In Reason in History (1837), Hegel explains his relationship to the history of humanity by relying on his concept of dialectics and where the rationality of the real supplants the action of men, who are only puppets of a higher will and have no real impact on the course of events. This “cunning of reason” is explained in more detail in the Lessons on the philosophy of history, where Hegel also provides his opinion on the role and legitimacy of a state. Finally, the Principles of Philosophy and Law (1820) serve as a complement to the philosophy of law courses taught by Hegel, in particular by shedding light on concepts such as the individual liberties and the impact of civil society on state decisions.
- August 27, 1770: Birth of Georg Wilhelm Friedrich Hegel
- Hegel was born on August 27, 1770 in Stuttgart in the Duchy of Württemberg (current Land of Baden-Württemberg in southwestern Germany). He is the son of Georg Ludwig Hegel, magistrate at the Court of Auditors in the service of the Duke of Württemberg, and of Maria Magdalena Louisa Fromm. He is the oldest of three children. Her sister Christiane Luise Hegel, born in 1773, began a career as a preceptor like her older brother. Ludwig Hegel, the last born of the siblings in 1776, enlisted in the army and succumbed during the Russian campaign of 1812, when the coalition of the armies of Napoleon I had to abandon the plan to invade the Empire Russian. During his studies in Tübingen, Hegel befriended Hölderlin and Schelling. All three would become important intellectuals of their time, and are among the best known representatives of German idealism.

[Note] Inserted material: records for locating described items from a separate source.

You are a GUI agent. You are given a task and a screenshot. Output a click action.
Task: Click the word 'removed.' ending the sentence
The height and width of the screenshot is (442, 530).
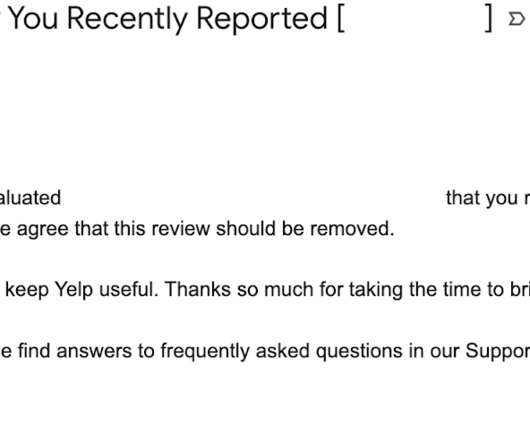tap(352, 229)
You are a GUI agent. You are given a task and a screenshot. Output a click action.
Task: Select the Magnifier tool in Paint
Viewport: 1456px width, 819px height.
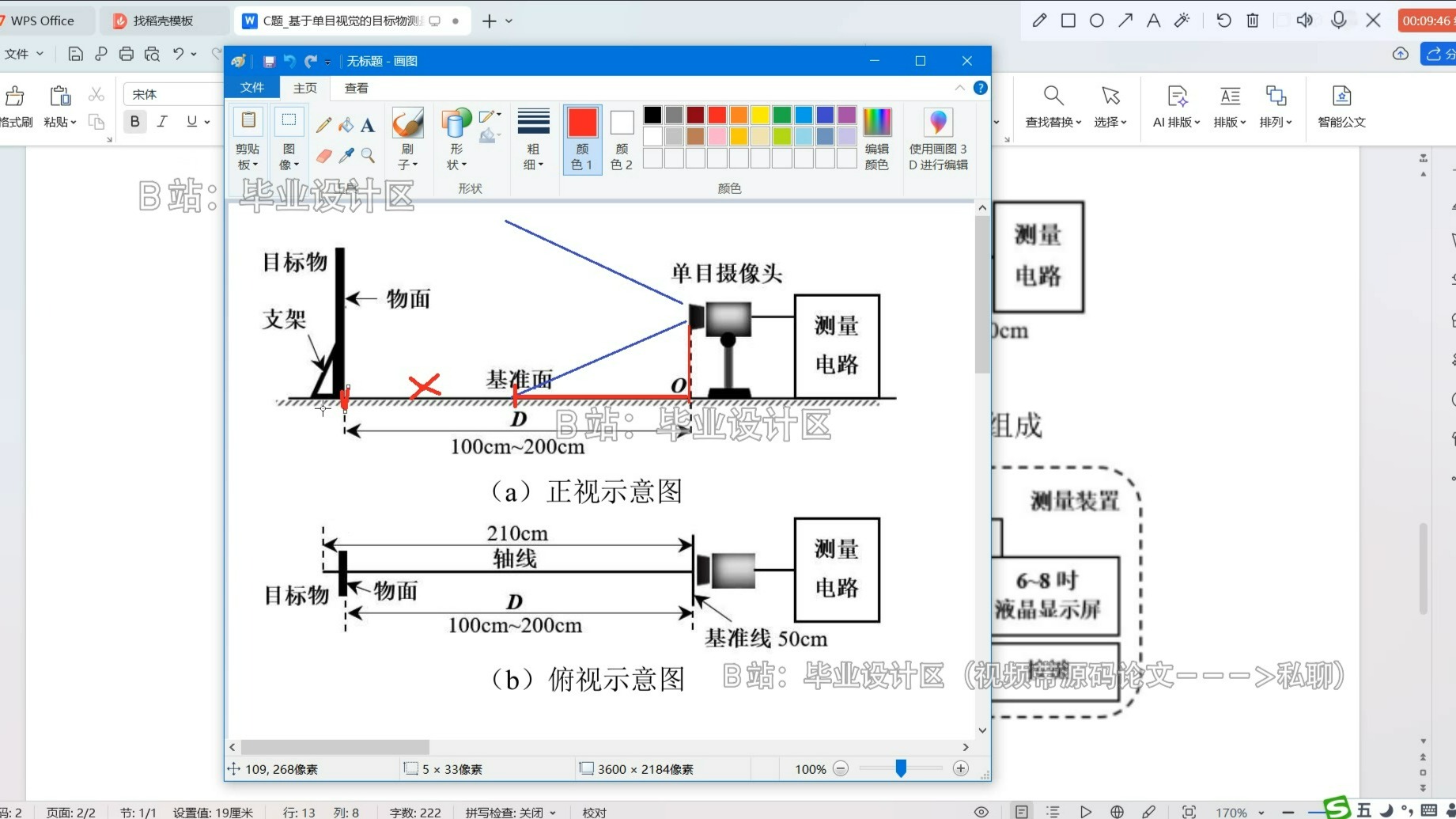(367, 156)
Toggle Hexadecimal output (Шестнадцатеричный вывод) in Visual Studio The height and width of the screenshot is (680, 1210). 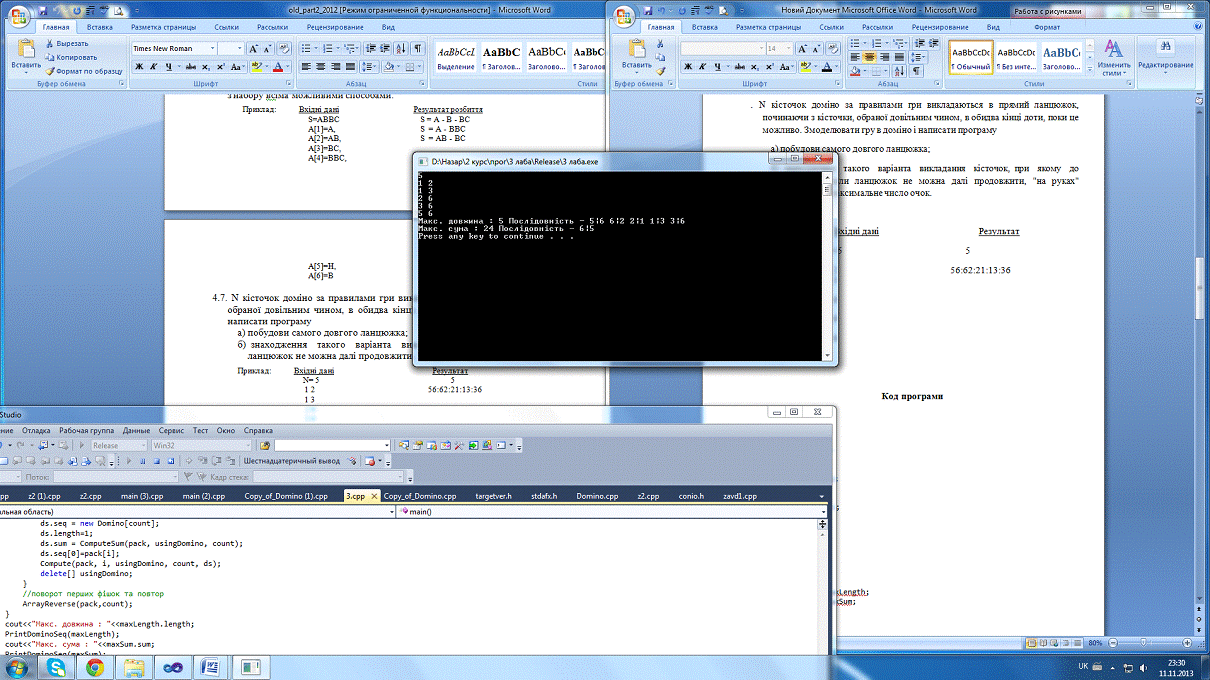tap(291, 461)
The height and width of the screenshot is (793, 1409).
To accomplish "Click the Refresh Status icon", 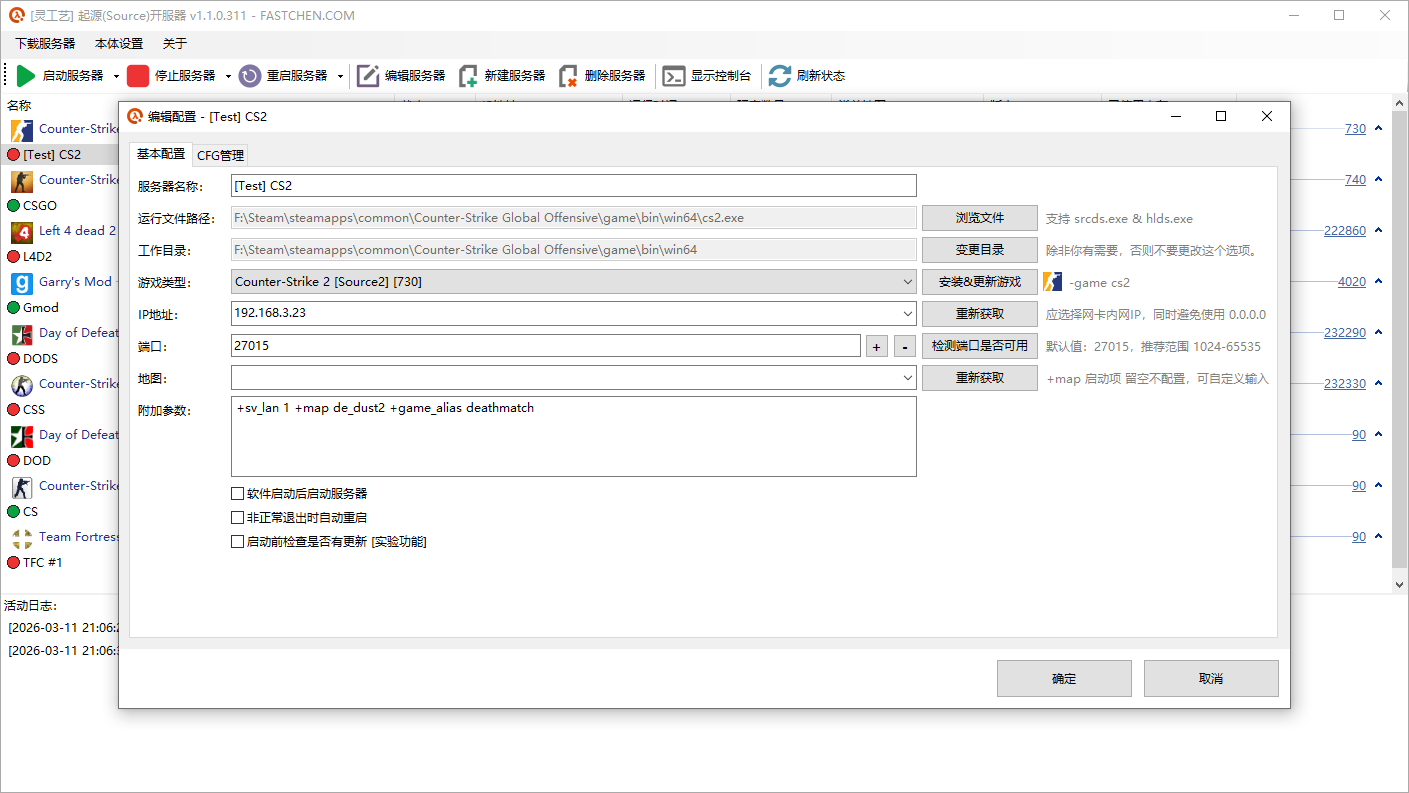I will click(780, 76).
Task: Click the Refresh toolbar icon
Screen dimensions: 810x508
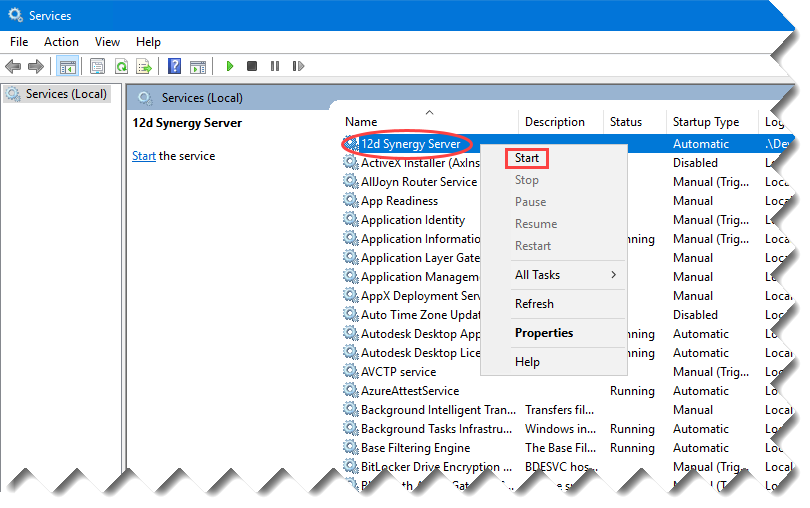Action: 121,66
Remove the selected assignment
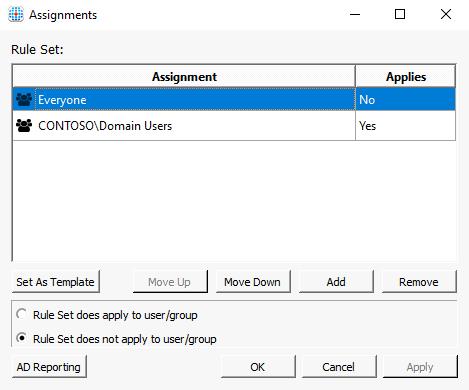The width and height of the screenshot is (469, 390). [419, 282]
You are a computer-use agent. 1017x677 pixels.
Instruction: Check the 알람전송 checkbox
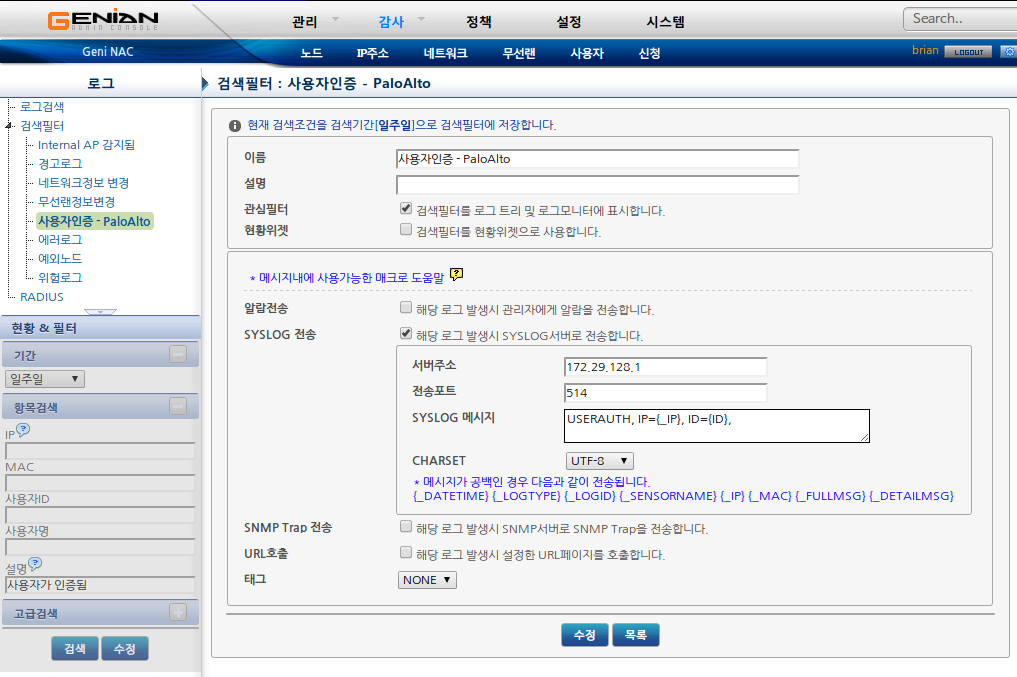(x=405, y=306)
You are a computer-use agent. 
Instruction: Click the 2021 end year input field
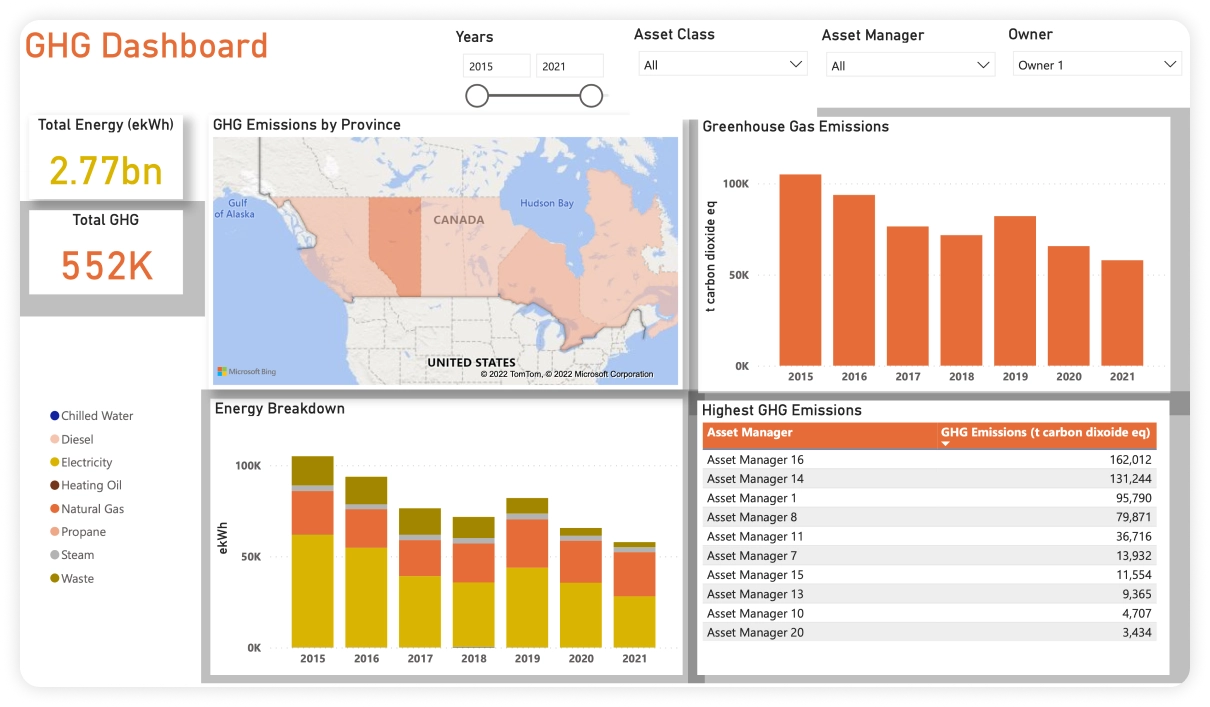[x=570, y=65]
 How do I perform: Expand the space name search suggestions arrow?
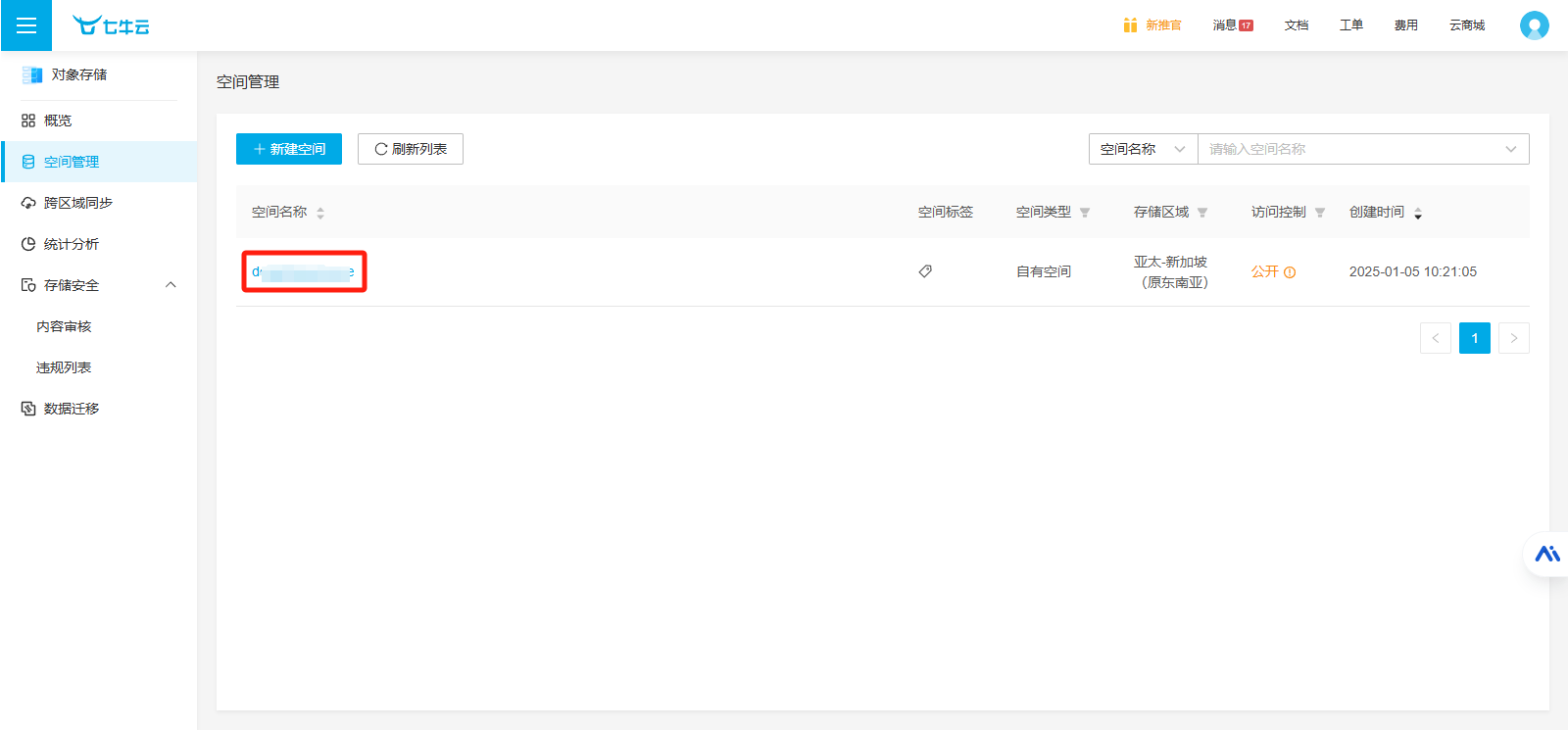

- 1807: Publication of the Phenomenology of the Spirit
- Determined to go beyond Kantian’s prohibition on knowing things in themselves, in themselves, Hegel publishes the dialectical work “Phenomenology of the Spirit”. Kant showed that it is not possible to access things but that man could only have representations of them. Hegel seeks to demonstrate the opposite by relying on dialectics: each knowledge allows another knowledge to be born which, under a contradictory aspect, is in fact the extension of the first one. He thus takes the metaphor of the flower which is both the negation of the bud and its extension, in the same way for the fruit vis-à-vis the flower.
- November 14, 1831: Death of Georg Wilhelm Friedrich Hegel
- Hegel died on November 14, 1831 in Berlin. The exact causes of his death are subject to debate. Some believe he was the victim of a stomach condition, such as cancer or a gastric ulcer. But the track of cholera also seems plausible, since the kingdom of Prussia was at that time affected by a violent pandemic. The latter reached France in 1832 and caused many victims. Hegel had several children with different wives. He married in 1811 with Marie Helena Susanna von Tucher. One of his sons, Karl von Hegel, became a recognized medievalist of his time. Hegel rests in the Dorotheenstadt cemetery, alongside those of Johann Gottlieb Fichte, another German idealist philosopher.